Data on locating visible targets
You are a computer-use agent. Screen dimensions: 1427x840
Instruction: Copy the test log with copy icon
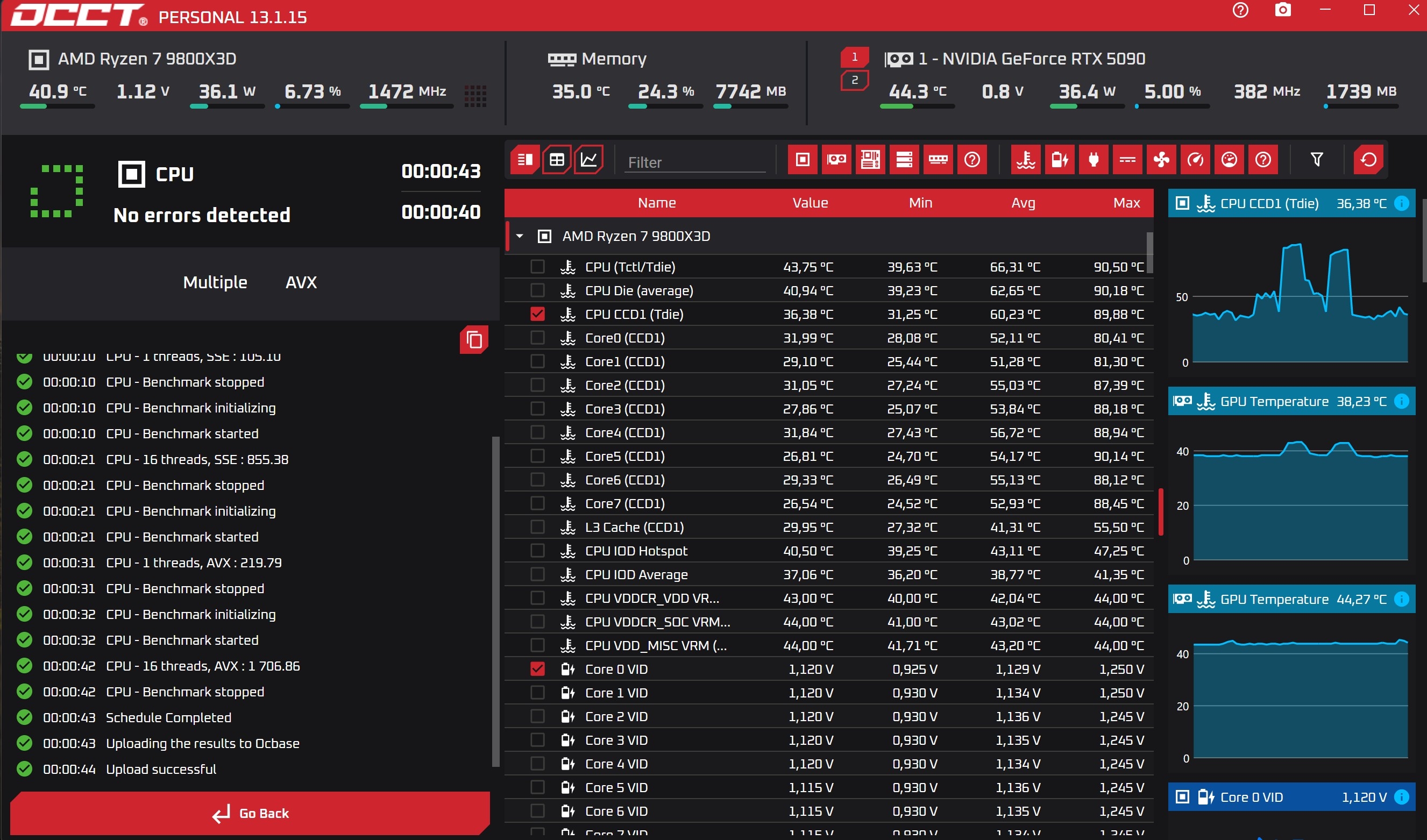coord(474,340)
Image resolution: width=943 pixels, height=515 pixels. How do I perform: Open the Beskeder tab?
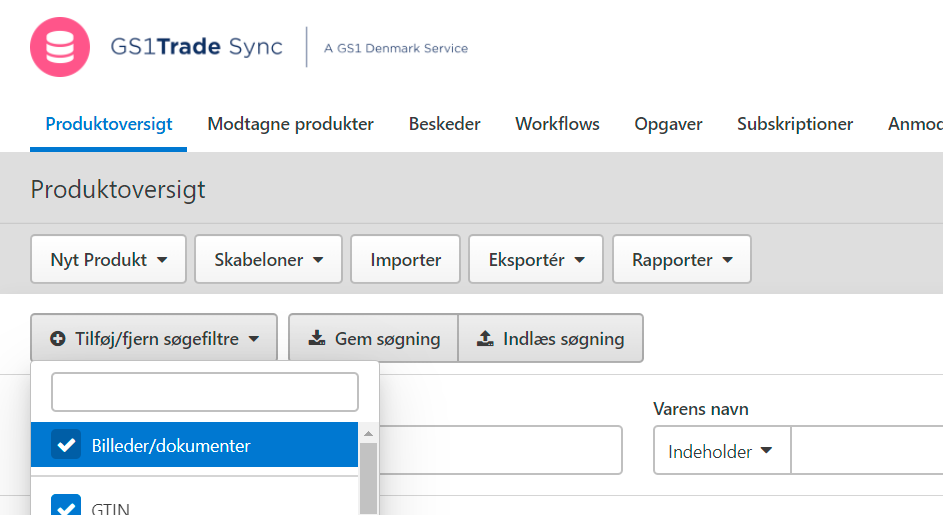[x=444, y=125]
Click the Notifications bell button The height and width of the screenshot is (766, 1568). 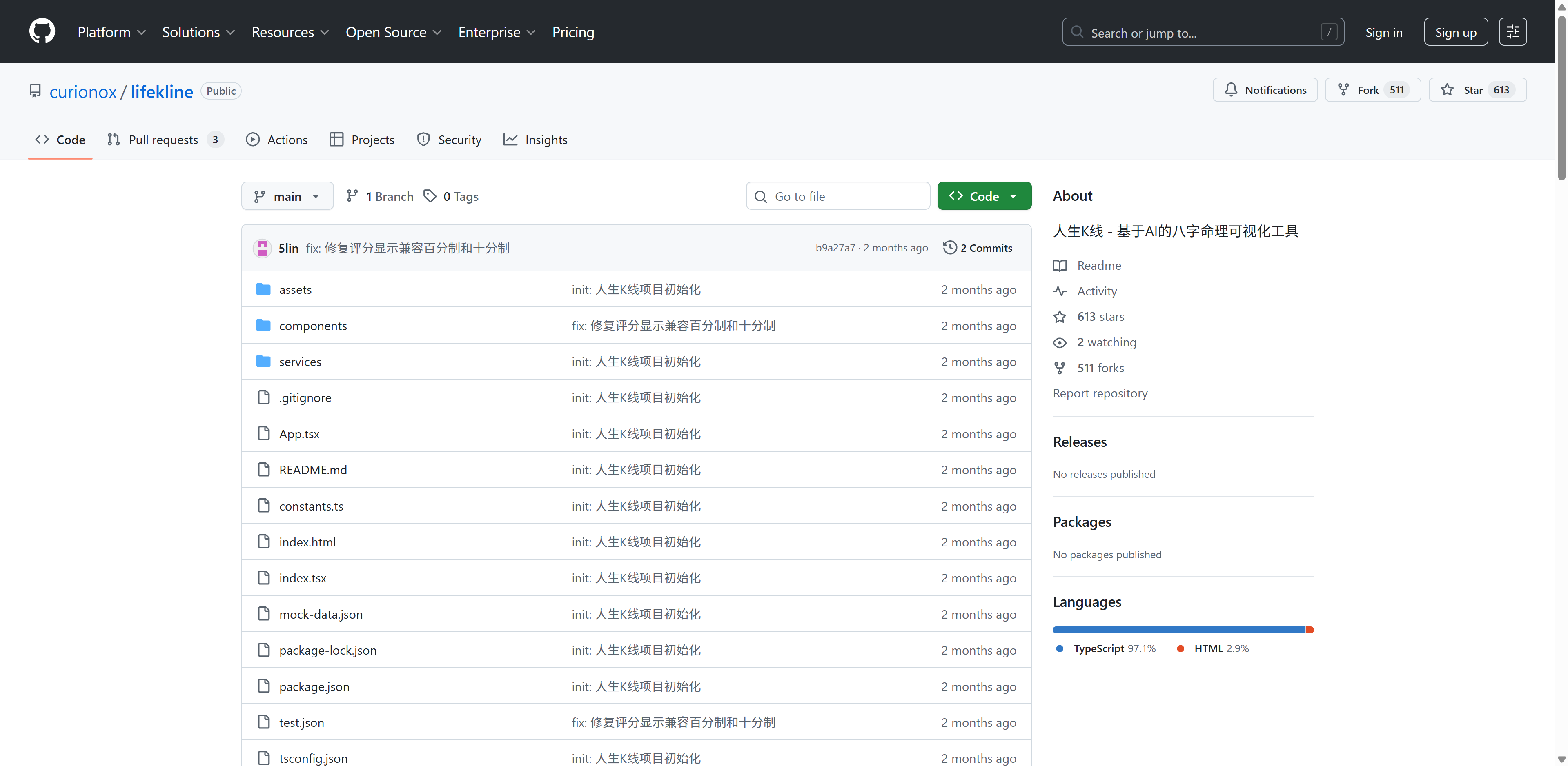[1265, 90]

● WRITTEN PROBLEM:
Rewrite the records from their start through the line that contains "[x=444, y=125]", swapping "Image resolution" for "Screenshot size" and changing nothing else. Leave the pictures out of your answer.

● ANSWER TO THE TASK:
You are a computer-use agent. Screen dimensions: 1427x840
Instruction: Copy the test log with copy icon
coord(474,340)
Screenshot size: width=943 pixels, height=515 pixels. How do I perform: Open the Beskeder tab?
[x=444, y=125]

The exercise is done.